1593. Shaks., 2 Hen. VI., IV. ii. 100. He can make Obligations, and write Court hand.
c. 1640. Shirley, Capt. Underwit, II. i. in Bullen, O. Pl., II. 339. Papers defild with Court hand and long dashes, Or Secretarie lines.
1650. in Neal, Hist. Purit. (1738), IV. 32. All writs shall be in a legible hand, and not in court-hand.
1731. Act 4 Geo. II., c. 26. Be it enacted That all Proceedings whatsoever in any Courts of Justice shall be written in such a common legible Hand and Character, as the Acts of Parliament are usually ingrossed in and not in any Hand commonly called Court Hand, and in Words at Length and not abbreviated.

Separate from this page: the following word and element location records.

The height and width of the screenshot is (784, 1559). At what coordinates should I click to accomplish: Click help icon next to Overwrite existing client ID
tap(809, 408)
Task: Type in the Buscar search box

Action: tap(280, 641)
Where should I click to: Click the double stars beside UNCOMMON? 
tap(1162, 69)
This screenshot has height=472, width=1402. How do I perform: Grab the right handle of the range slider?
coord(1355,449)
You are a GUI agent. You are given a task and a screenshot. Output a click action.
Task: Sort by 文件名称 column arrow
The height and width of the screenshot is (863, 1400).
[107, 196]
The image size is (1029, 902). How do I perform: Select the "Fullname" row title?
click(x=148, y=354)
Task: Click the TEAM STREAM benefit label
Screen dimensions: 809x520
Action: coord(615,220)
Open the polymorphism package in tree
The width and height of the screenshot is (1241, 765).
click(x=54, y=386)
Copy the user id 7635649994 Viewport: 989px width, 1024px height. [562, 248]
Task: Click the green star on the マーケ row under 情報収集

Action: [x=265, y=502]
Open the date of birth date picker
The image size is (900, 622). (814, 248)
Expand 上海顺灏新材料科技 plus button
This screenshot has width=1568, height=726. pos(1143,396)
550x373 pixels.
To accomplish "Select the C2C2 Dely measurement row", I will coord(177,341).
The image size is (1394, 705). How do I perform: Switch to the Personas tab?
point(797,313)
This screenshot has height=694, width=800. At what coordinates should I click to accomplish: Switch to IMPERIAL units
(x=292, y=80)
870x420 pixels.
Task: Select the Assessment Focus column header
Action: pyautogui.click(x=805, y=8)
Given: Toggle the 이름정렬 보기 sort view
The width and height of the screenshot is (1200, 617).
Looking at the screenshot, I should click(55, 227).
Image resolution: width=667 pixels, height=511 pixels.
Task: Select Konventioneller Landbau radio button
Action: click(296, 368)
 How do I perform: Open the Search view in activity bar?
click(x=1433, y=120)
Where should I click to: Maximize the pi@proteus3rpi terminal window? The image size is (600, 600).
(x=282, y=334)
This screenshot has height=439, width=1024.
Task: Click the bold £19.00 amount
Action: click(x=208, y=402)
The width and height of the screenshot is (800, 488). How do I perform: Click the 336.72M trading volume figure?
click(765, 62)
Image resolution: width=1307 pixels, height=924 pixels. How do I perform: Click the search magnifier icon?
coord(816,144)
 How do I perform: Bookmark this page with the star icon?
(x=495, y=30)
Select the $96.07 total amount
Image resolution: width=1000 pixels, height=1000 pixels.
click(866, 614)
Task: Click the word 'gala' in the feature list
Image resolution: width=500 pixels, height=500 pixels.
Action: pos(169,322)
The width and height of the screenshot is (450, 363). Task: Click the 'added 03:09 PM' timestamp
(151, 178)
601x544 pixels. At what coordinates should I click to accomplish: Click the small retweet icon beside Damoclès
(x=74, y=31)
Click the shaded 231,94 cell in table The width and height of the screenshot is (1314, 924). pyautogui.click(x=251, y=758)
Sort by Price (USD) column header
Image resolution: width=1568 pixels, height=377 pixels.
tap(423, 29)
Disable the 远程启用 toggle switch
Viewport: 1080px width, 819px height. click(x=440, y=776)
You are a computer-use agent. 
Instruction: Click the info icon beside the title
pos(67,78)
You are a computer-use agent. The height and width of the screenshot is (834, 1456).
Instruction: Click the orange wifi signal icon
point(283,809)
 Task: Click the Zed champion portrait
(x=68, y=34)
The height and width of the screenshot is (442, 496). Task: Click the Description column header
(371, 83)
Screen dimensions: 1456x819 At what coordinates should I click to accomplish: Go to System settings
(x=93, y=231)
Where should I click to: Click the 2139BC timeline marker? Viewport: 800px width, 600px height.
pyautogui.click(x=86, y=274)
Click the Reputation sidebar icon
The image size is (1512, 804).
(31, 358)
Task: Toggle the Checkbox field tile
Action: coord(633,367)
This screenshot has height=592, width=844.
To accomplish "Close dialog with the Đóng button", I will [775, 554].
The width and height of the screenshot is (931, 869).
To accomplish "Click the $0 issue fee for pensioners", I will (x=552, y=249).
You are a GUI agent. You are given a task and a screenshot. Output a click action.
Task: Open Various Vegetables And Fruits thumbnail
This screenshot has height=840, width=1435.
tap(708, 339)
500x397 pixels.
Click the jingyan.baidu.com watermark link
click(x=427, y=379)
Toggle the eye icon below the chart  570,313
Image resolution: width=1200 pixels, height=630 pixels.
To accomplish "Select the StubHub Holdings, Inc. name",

1752. Johnson, Rambler, No. 198, ¶ 3. Ability to draw a lease and read the court hands.
1755. Smollett, Quix. (1803), I. 242. By no means employ a scrivener, who may write it in such an unintelligible court-hand, that Satan himself could not understand it.
17761879. A. Wright, Court Hand Restored, Introd. (ed. 9), p. x. I have pitched upon the Court-Hand and its Contractions, as the best and most difficult of the Old Law Hands.